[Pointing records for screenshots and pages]
========================

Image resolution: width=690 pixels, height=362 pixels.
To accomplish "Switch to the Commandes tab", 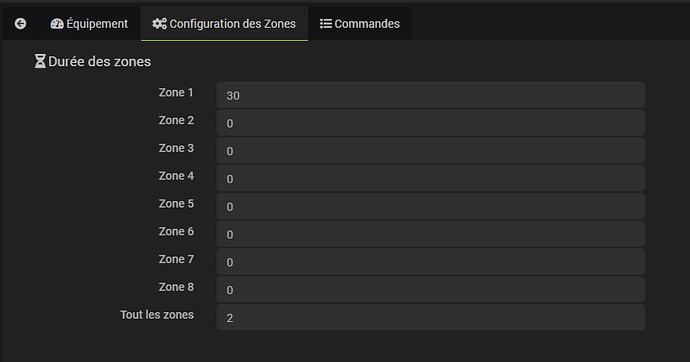I will pos(360,24).
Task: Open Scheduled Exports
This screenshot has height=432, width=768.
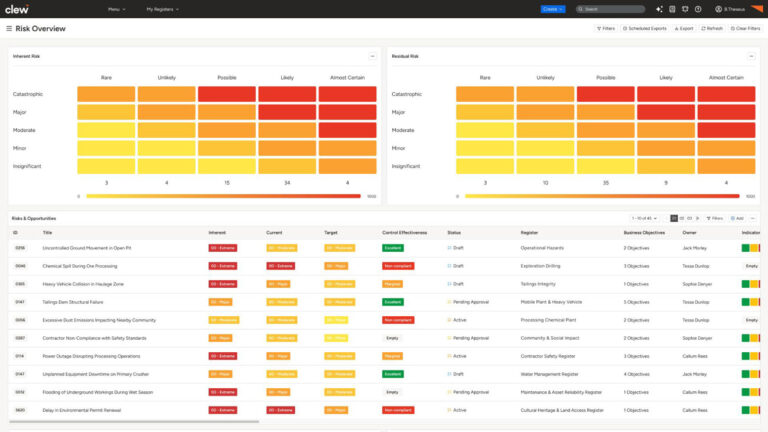Action: pos(644,28)
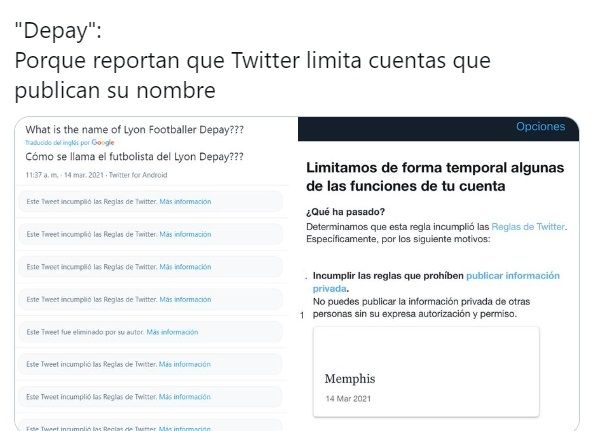This screenshot has height=431, width=596.
Task: Click the translated Spanish tweet text
Action: tap(135, 157)
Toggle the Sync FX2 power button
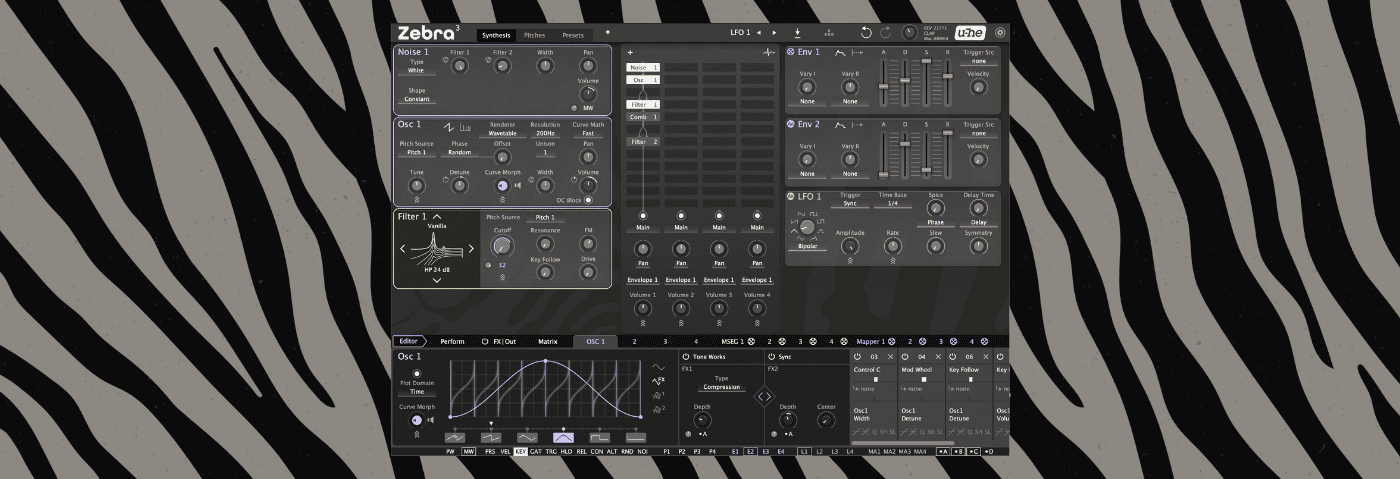Viewport: 1400px width, 479px height. pyautogui.click(x=771, y=357)
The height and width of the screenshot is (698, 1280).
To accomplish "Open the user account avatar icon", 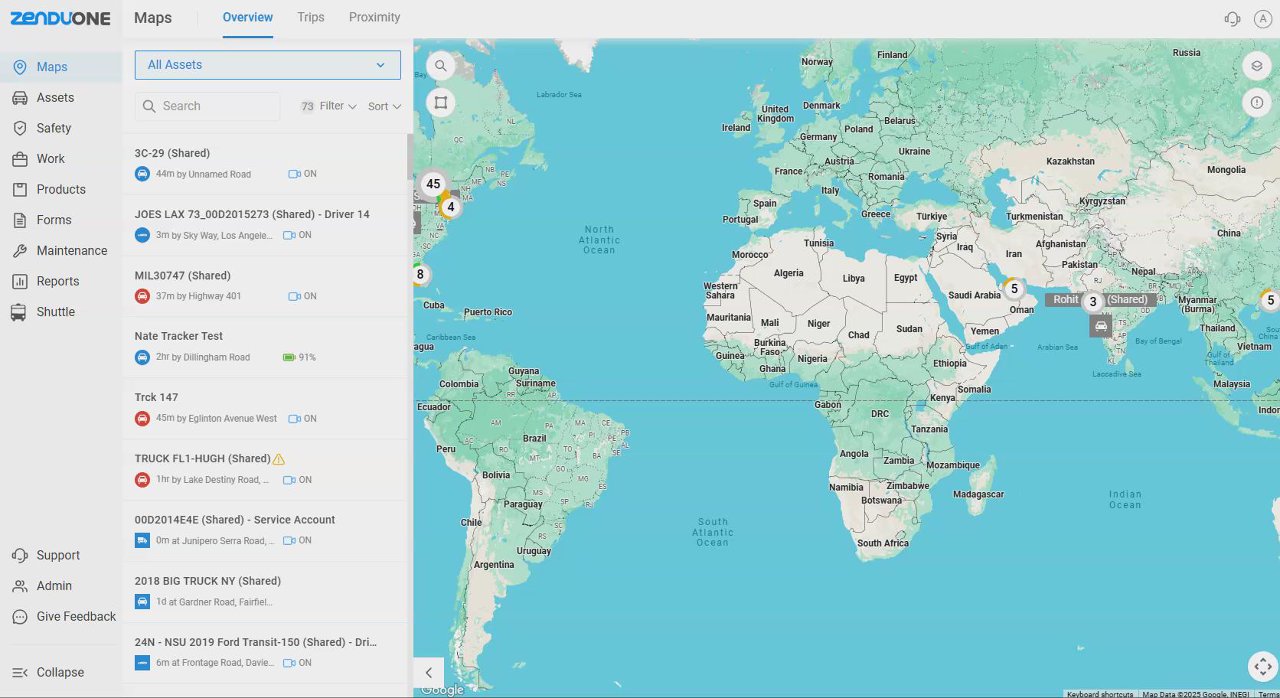I will tap(1263, 19).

========================

TASK GOAL: Format the records from the line with "Task: Open Scheduled Exports" up to and including the line with "Viewport: 1400px width, 479px" as a Markdown table with the columns "No." and "Line", numbering each line and omitting blank lines. Leave the pictures out of the answer.

WRITTEN SOLUTION:
| No. | Line |
|---|---|
| 1 | Task: Open Scheduled Exports |
| 2 | This screenshot has height=432, width=768. |
| 3 | Action: pos(644,28) |
| 4 | This screenshot has height=431, width=596. |
| 5 | Task: Click the translated Spanish tweet text |
| 6 | Action: tap(135, 157) |
| 7 | Toggle the Sync FX2 power button |
| 8 | Viewport: 1400px width, 479px height. pyautogui.click(x=771, y=357) |